>> begin ITEMS

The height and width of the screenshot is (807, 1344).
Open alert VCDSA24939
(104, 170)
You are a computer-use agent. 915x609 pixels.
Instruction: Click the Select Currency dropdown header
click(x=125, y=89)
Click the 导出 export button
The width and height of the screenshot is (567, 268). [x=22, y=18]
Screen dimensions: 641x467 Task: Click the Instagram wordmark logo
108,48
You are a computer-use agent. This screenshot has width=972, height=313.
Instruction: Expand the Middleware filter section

>> end ITEMS

● **THE TASK**
Retype all of the material above line for line, keeping every character unchanged.

● **RESPONSE TO THIS TASK**
The height and width of the screenshot is (807, 1344).
Open alert VCDSA24939
(104, 170)
You are a computer-use agent. 915x609 pixels.
Instruction: Click the Select Currency dropdown header
click(x=125, y=89)
Click the 导出 export button
The width and height of the screenshot is (567, 268). [x=22, y=18]
Screen dimensions: 641x467 Task: Click the Instagram wordmark logo
108,48
You are a computer-use agent. This screenshot has width=972, height=313.
Instruction: Expand the Middleware filter section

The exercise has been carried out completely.